**Consigne:**
Recopiez intégralement le texte fourni sur Danton et le Comité en avril 1793, sans modifier le moindre caractère.

**Texte fourni:**
---

Il dominait d’ailleurs le Comité tout entier : avant deux semaines, tous le suivaient, séduits par ses larges vues et cette étonnante capacité d’activité qu’entre deux périodes de paresse, il pouvait soudain faire éclater.

Il reprenait donc ce pouvoir qu’il avait quitté en octobre précédent avec le regret de n’avoir pu que « bâcler. » Pourrait-il faire mieux, d’ailleurs ? Il essaya de formuler un programme de gouvernement : « Je le déclare, dit-il le 10 avril, vous seriez indignes de votre mission, si vous n’aviez constamment devant les yeux ces grands objets : vaincre les ennemis, rétablir l’ordre dans l’intérieur et faire une bonne Constitution. » Il continuait à vouloir, suivant son mot, « fixer » la Révolution.

On était menacé, nous le savons, de tels périls que la situation d’août 1792 devait paraître rétrospectivement à Danton pleine de facilités, comparée à celle d’avril 1793.

Il était trop patriote pour ne pas frémir des périls amoncelés, trop intelligent pour ne pas comprendre quelles leçons ils enfermaient. Dès les premières heures, il s’était remis devant l’échiquier avec Lebrun, son ancien collègue du Conseil qui, resté aux Relations extérieures, rentrait, cette fois officiellement, sous sa tutelle. Cet échiquier, il l’examinait de sang-froid, délivré miraculeusement, devant la carte de l’Europe, de cette frénésie qui semblait parfois l’affoler. Devant les choses concrètes, le tribun redevenait l’avocat des conseils qui jadis épluchait les dossiers.

Peut-être, après tout, pouvait-on encore détacher l’une de l’autre les Puissances allemandes, peut-être ramener l’Angleterre. En attendant, une seule ressource demeurait pour maintenir en Europe un reste d’influence, obtenir l’amitié des petites Puissances (ç’avait été la politique traditionnelle de la France), Suède, Danemark, Venise, Turquie, qui serviraient à contenir Autriche, Prusse et Russie.

---

**Extrait source:**
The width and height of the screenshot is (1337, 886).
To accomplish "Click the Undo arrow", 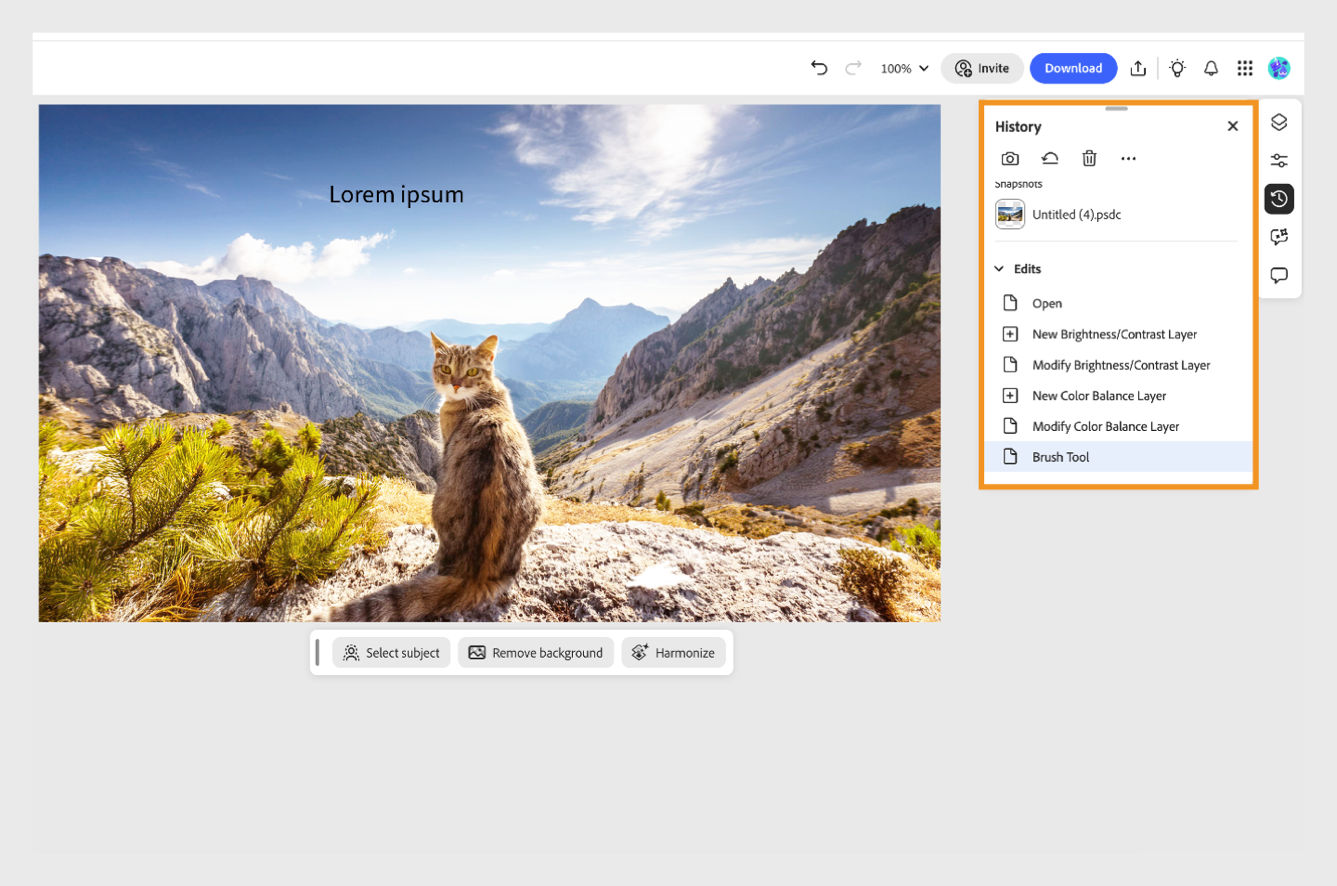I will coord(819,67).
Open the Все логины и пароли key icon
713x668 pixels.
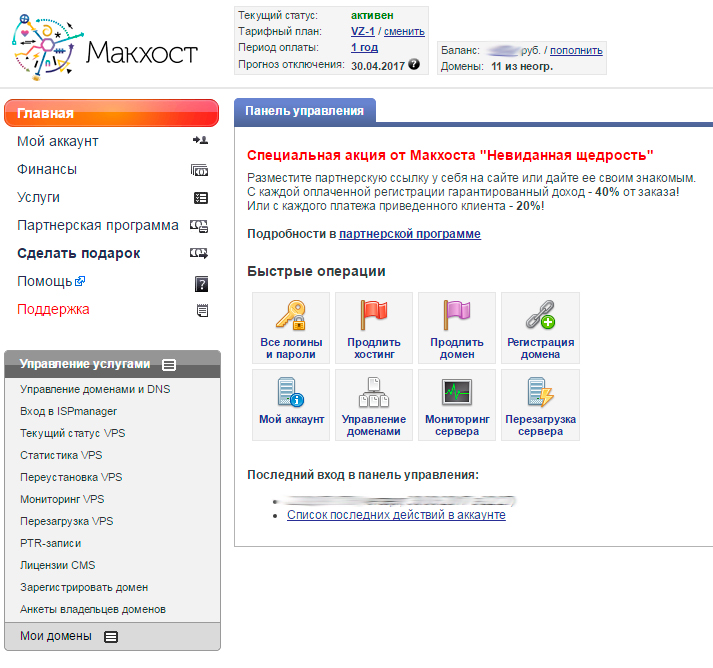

---

**Résultat attendu:**
Il dominait d’ailleurs le Comité tout entier : avant deux semaines, tous le suivaient, séduits par ses larges vues et cette étonnante capacité d’activité qu’entre deux périodes de paresse, il pouvait soudain faire éclater.

Il reprenait donc ce pouvoir qu’il avait quitté en octobre précédent avec le regret de n’avoir pu que « bâcler. » Pourrait-il faire mieux, d’ailleurs ? Il essaya de formuler un programme de gouvernement : « Je le déclare, dit-il le 10 avril, vous seriez indignes de votre mission, si vous n’aviez constamment devant les yeux ces grands objets : vaincre les ennemis, rétablir l’ordre dans l’intérieur et faire une bonne Constitution. » Il continuait à vouloir, suivant son mot, « fixer » la Révolution.

On était menacé, nous le savons, de tels périls que la situation d’août 1792 devait paraître rétrospectivement à Danton pleine de facilités, comparée à celle d’avril 1793.

Il était trop patriote pour ne pas frémir des périls amoncelés, trop intelligent pour ne pas comprendre quelles leçons ils enfermaient. Dès les premières heures, il s’était remis devant l’échiquier avec Lebrun, son ancien collègue du Conseil qui, resté aux Relations extérieures, rentrait, cette fois officiellement, sous sa tutelle. Cet échiquier, il l’examinait de sang-froid, délivré miraculeusement, devant la carte de l’Europe, de cette frénésie qui semblait parfois l’affoler. Devant les choses concrètes, le tribun redevenait l’avocat des conseils qui jadis épluchait les dossiers.

Peut-être, après tout, pouvait-on encore détacher l’une de l’autre les Puissances allemandes, peut-être ramener l’Angleterre. En attendant, une seule ressource demeurait pour maintenir en Europe un reste d’influence, obtenir l’amitié des petites Puissances (ç’avait été la politique traditionnelle de la France), Suède, Danemark, Venise, Turquie, qui serviraient à contenir Autriche, Prusse et Russie.